### Given text
The Hunters in the Snow (), also known as The Return of the Hunters, is a 1565 oil-on-wood painting by Pieter Bruegel the Elder. The Northern Renaissance work is one of a series of works, five of which still survive, that depict different times of the year. The painting is in the collection of the Kunsthistorisches Museum in Vienna, Austria. This scene is set in the depths of winter during December/January.

Background and origins
The Hunters in the Snow, and the series to which it belongs, are in the medieval and early Renaissance tradition of the Labours of the Months: depictions of various rural activities and work understood by a spectator in Breugel's time as representing the different months or times of the year.

Description and composition
The painting shows a wintry scene in which three hunters are returning from an expedition accompanied by their dogs.  By appearances the outing was not successful; the hunters appear to trudge wearily, and the dogs appear downtrodden and miserable. One man carries the "meager corpse of a fox" illustrating the paucity of the hunt. In front of the hunters in the snow are the footprints of a rabbit or hare—which has escaped or been missed by the hunters. The overall visual impression is one of a calm, cold, overcast day; the colors are muted whites and grays, the trees are bare of leaves, and wood smoke hangs in the air. Several adults and a child prepare food at an inn with an outside fire. Of interest are the jagged mountain peaks which do not exist in Belgium or Holland.

The painting prominently depicts crows sitting in the denuded trees and a magpie flies in the upper centre of the scene.  Bruegel sometimes uses these two species of birds to indicate an ill-omen as in Dutch culture magpies are associated with the Devil.

### Tasks and exercises
a. Answer from the text about The Hunters in the Snow:
(i) Which museum holds the painting?
(ii) In what tradition are the painting and its series placed?
(iii) What does one of the hunters carry?
b. From the text about The Hunters in the Snow, copy word for word the passage that begins at the words "The painting prominently" and ends after "with the Devil.".

[Entries for finding text and elements]
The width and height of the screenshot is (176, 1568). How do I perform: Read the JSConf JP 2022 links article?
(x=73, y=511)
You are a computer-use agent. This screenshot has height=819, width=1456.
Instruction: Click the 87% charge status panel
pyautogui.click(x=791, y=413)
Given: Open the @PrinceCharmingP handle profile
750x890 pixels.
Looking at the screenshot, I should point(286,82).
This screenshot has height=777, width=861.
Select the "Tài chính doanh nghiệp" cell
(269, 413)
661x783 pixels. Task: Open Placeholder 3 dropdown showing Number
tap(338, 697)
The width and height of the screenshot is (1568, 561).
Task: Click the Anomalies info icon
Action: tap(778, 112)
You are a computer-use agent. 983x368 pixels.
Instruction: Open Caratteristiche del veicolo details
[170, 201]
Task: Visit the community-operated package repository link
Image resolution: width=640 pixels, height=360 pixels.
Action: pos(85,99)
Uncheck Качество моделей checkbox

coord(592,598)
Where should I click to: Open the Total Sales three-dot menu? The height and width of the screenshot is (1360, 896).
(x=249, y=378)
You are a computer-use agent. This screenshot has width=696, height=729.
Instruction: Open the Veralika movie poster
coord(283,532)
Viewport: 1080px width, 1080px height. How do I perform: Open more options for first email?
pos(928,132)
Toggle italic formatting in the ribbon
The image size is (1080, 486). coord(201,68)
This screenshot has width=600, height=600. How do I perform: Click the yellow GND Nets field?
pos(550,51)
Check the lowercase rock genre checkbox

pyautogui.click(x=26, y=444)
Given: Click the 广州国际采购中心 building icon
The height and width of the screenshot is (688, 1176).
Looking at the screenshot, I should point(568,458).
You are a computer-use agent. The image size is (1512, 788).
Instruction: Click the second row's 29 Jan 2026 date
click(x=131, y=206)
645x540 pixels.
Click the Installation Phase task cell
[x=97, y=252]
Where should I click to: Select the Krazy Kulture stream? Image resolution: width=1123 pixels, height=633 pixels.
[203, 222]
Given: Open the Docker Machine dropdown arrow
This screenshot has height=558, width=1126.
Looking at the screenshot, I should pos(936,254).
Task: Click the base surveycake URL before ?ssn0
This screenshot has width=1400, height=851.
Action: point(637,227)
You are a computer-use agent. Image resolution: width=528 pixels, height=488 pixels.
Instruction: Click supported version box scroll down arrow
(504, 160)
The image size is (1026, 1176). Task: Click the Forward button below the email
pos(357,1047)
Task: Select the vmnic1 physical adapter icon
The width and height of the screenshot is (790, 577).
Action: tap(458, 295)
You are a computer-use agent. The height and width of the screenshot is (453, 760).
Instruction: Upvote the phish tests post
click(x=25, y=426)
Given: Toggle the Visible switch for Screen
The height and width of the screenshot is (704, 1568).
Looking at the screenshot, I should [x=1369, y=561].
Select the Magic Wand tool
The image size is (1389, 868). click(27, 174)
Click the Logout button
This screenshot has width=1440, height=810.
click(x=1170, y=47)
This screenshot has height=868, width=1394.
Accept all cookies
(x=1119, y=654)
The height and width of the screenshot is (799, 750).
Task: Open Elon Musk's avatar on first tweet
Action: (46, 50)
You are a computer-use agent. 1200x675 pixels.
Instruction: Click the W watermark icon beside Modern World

### The solutions
a.
(i) The Kunsthistorisches Museum in Vienna, Austria.
(ii) The medieval and early Renaissance tradition of the Labours of the Months.
(iii) The meager corpse of a fox.

b.
The painting prominently depicts crows sitting in the denuded trees and a magpie flies in the upper centre of the scene.  Bruegel sometimes uses these two species of birds to indicate an ill-omen as in Dutch culture magpies are associated with the Devil.